July 22, 2015 by FlexPro

workretireThe light at the end of the tunnel.  The ultimate vacation.  Finish line to a storied career.  Sit around a corporate veteran long enough and you’re sure to be swimming in a sea of retirement clichés.  The career life cycle has become a commonplace for aging professionals in the American workforce, having changed very little over the past century.  You learn, you work, you plan, and then you sail off into the sunset celebrating four or five decades of professional success.

Terming retirement a ‘finish line’ implies there is nothing left to be done after the race to the end is over.  But as more and more Americans are discovering, there are both personal and professional challenges that exist after the candles on the final office cake have gone out.  Dying social security and an unprecedented cost of living have stretched retirees financially while the lack of a stable work schedule can drive a lack of fulfillment.  Subtract an outlet for a career-tested goldmine of expertise and you have the makings of another race after the aforementioned endpoint.
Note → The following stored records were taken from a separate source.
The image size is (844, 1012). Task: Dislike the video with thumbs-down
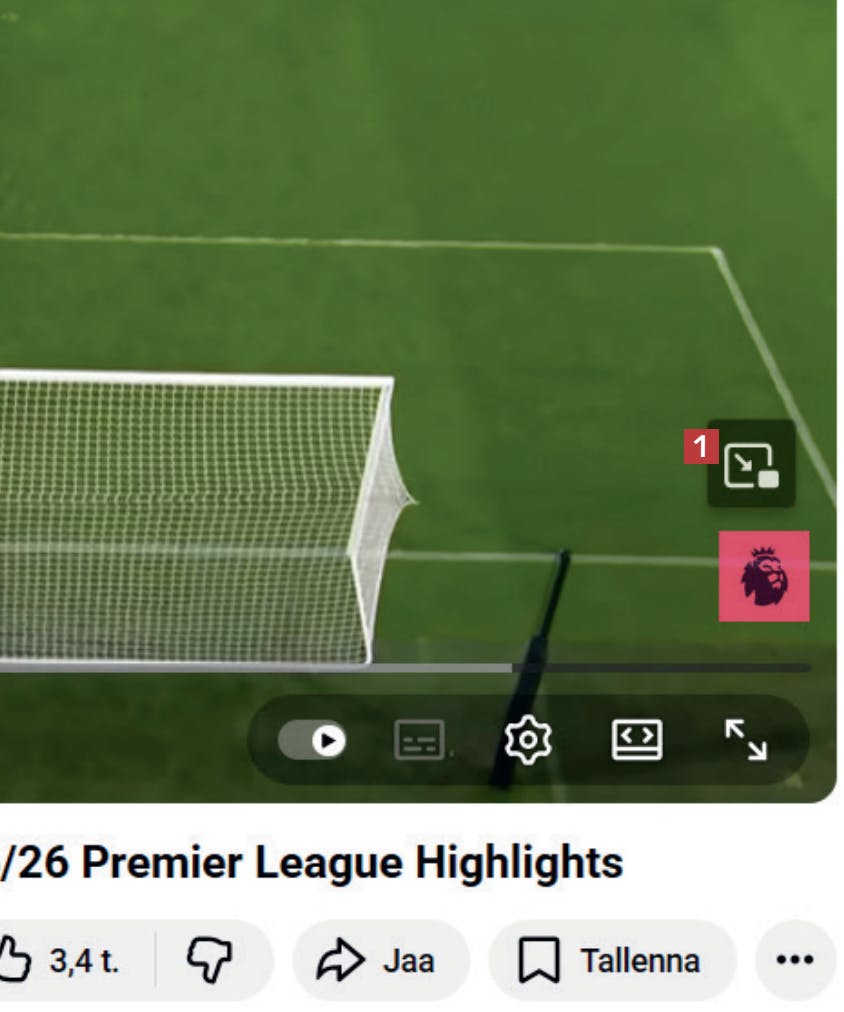click(x=210, y=960)
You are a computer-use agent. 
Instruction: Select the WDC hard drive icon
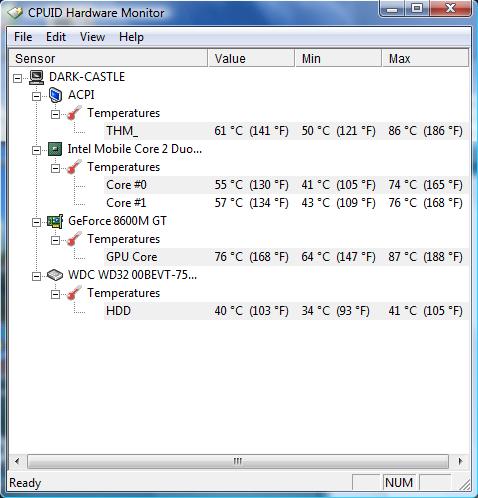[55, 275]
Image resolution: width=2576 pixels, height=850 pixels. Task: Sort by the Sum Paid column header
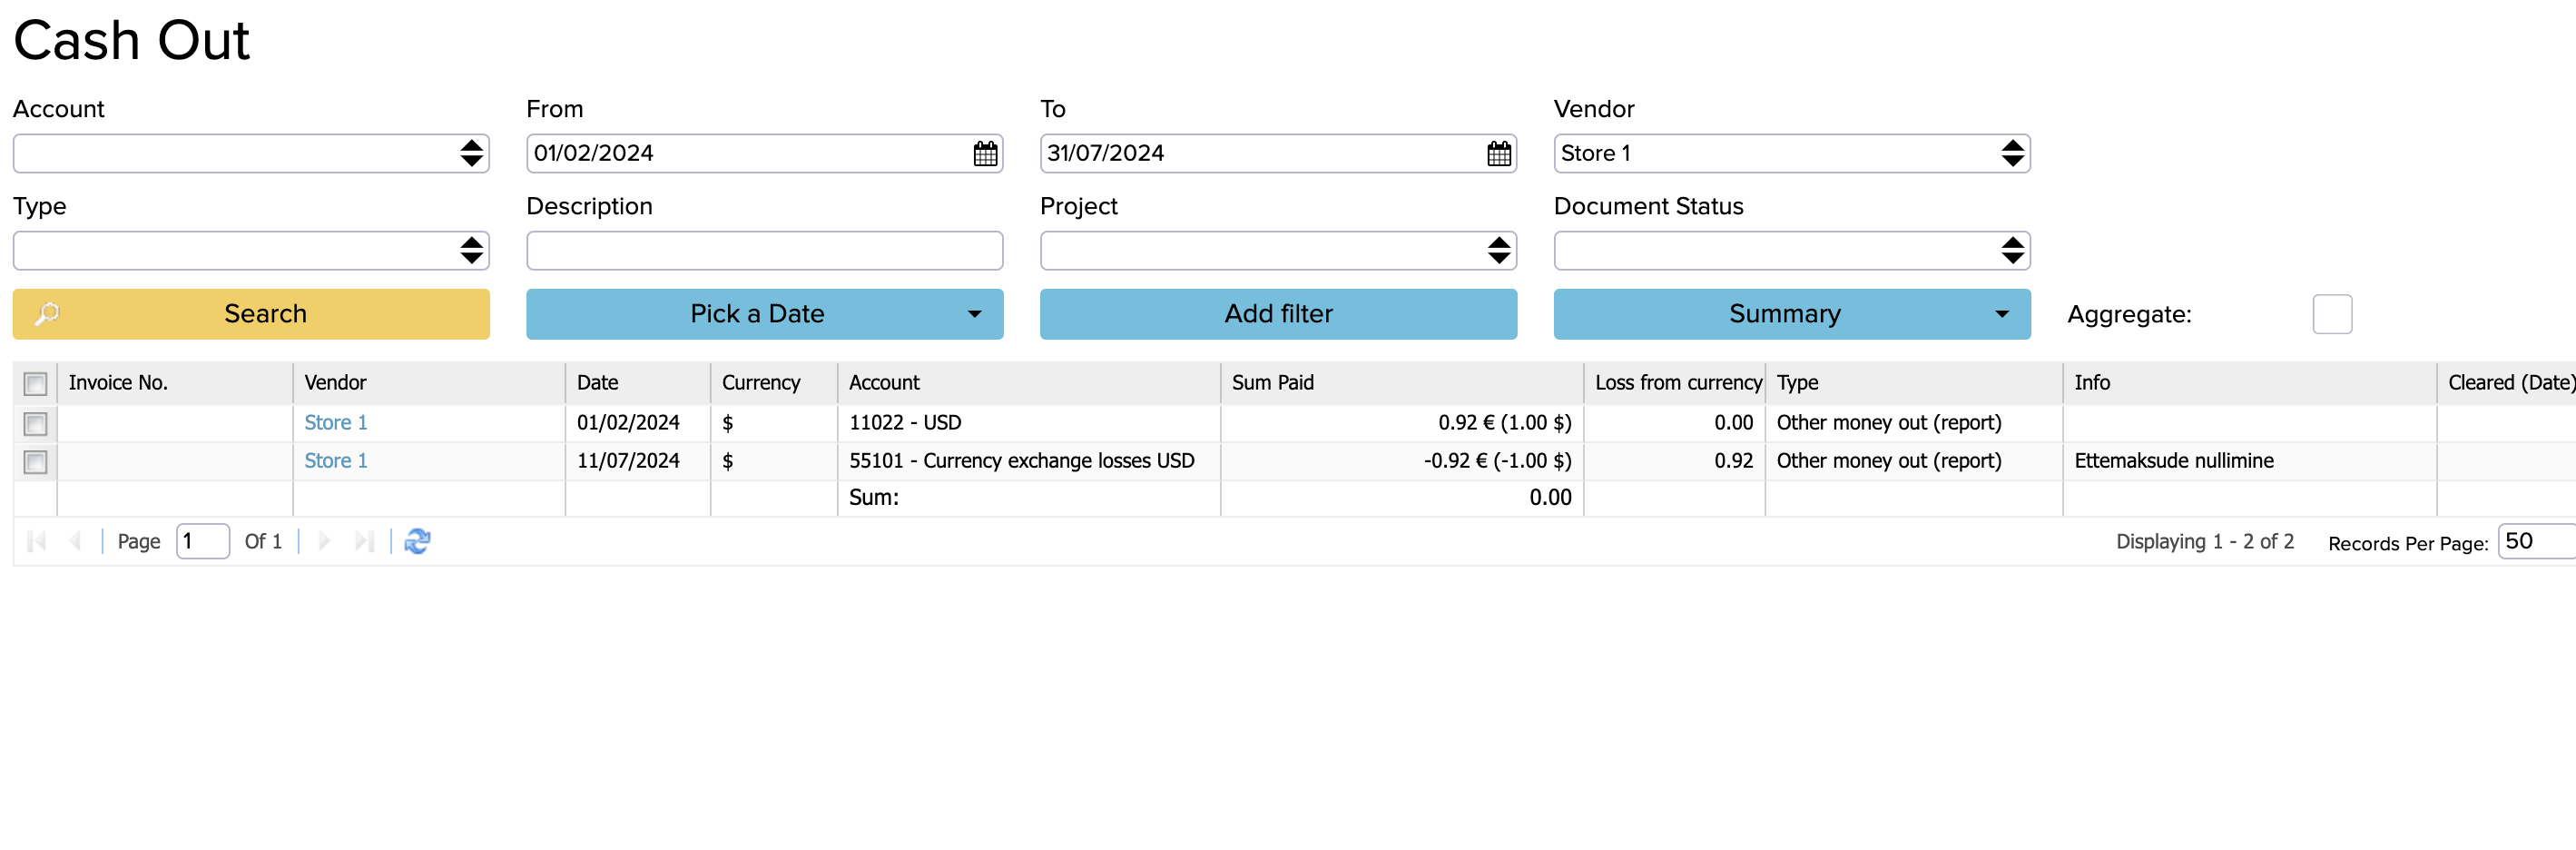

But what if there was a way to maintain professional fulfillment, quell financial concerns, and still enjoy time with coworkers long after the last day was supposed to come?  This week, we take a look at a few ways consulting can be the perfect fit for this generation of retiring professionals.  Not all good careers must come to an end.

Spreading the Wealth

When it comes to project management, there is no substitute for diverse experience.  Navigating issues and identifying solutions are two skills that are built on having encountered troubled waters on other projects, leaving a prime role for those looking to make a more limited contribution.  The expertise gained throughout a successful career often goes out the door with a retiree, but the emerging trend of post-career consulting allows them to inject it into ongoing projects.  For someone that remains interested in making a difference at the retirement age, consulting as an advisor can be a win all the way around.

Paying the Bills

There is certainly a higher strain than ever on retiring professionals to make the most of the dollars they earned over a prolific career.  Throw in a diminishing social security return and you’ve got a new age of older Americans that fall in a gray area between happily sailing off into the sunset and never being able to leave their desk.  Consulting on a part-time basis places a limit on the number of hours retirees need to spend in the office while still providing a boost in income.  Children pursuing further education, high costs of living, and other family expenses are all complex issues for the experienced worker.  Consulting in a smaller capacity is slowly becoming a popular solution.

Maintaining Your Circle

Making the gigantic leap from a full-time office job to a stay-at-home life of leisure has all the makings of a stress-free, simple existence.  But that change in schedule is accompanied by a tough drop off in social interaction with familiar faces and amicable coworkers.  So how can a retirement-aged professional stay at the party while not facing the same type of tension that has driven their life from the moment after graduation?  That’s right, a consulting role.  Playing the part of an advisor is the perfect intermediary between the two traditional options.  The need to choose greener (and calmer) pastures over social interaction with close colleagues is slowly becoming a thing of the past.